We weten nu hoe het er in feite aan toe is gegaan. Tijdens de eerste jaren althans, had de oorlog de revolutie in reserve gehouden. De overgrote meerderheid van de socialistische leiders had zich aangesloten bij de oproep tot patriottisme, tot het verdedigen van het vaderland en tot klassensamenwerking. Dit was een complete ommezwaai geweest en werd aangevoeld als een snijdend verraad. Immers, het verzet tegen de oorlog was, bij ontstentenis het economisch programma in de praktijk te kunnen omzetten, de essentie geweest van het socialisme.

Het Europese proletariaat was verdeeld in twee kampen, gescheiden door een afgrond van haat en bloed, en dit had cruciale gevolgen. Het leidde tot, of versnelde tenminste toch op een spectaculaire manier, de integratie in de kapitalistische samenleving van een belangrijk deel van de socialistische beweging. Op haar beurt heeft dit het precaire samengaan vernietigd dat voor de oorlog op een of andere manier binnen de werkende klasse en de Internationale bestond tussen de revolutionairen en hervormingsgezinden. Dit samengaan was gedoemd en veroordeeld op het ogenblik dat de ‘gematigde’ socialisten afstand deden van de klassenstrijd en hand en spandienst gingen verlenen aan de burgerij, precies op het ogenblik dat de oorlog het bankroet van deze burgerij had aangetoond. Het doet er weinig toe of de splitsing er is gekomen op initiatief van de linkerzijde (zoals het in het algemeen het geval was) of, zoals in Frankrijk van de kant van de rechterzijde. De eenheid was met het uitbreken onherroepelijk uiteengespat.
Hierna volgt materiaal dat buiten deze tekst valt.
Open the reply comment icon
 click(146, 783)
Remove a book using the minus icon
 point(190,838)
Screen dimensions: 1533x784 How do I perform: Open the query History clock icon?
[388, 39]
Bovendien betekenden de lange jaren van de oorlog dat de klassensamenwerking die begonnen was in augustus 1914, de tijd had om te beklijven en uit te breiden naar alle facetten van de samenleving, van de arbeidsverhoudingen tot samenwerking met het leger. Natuurlijk was die integratie binnen de kapitalistische samenleving niet volledig nieuw. Er waren al vele tekenen geweest vóór 1914, in de periode beschreven als die ‘van de vreedzame ontwikkeling van de arbeidersbeweging’. Maar de vijandige houding van de burgerij had deze integratie beknot waardoor het niet zo erg in het oog sprong. Trouwens, zolang dit gepaard ging met een opvallende vooruitgang van de socialistische partijen kon het gemakkelijk worden voorgesteld als een omsingeling van de kapitalistische citadel, in plaats van als een capitulatie voor het kapitalistische systeem. De ervaring van de oorlogsjaren was heel anders: het ontbreken van reactie op het uitbreken van de oorlog, de nadruk die werd gelegd op de nationale eenheid, alle socialistische propaganda die was stopgezet, in niets leken de socialistische leider op veroveraars, het leken meer gijzelaars, zij het van een tamelijk bijzonder soort — gijzelaars die popelden om hun gijzelnemers te dienen.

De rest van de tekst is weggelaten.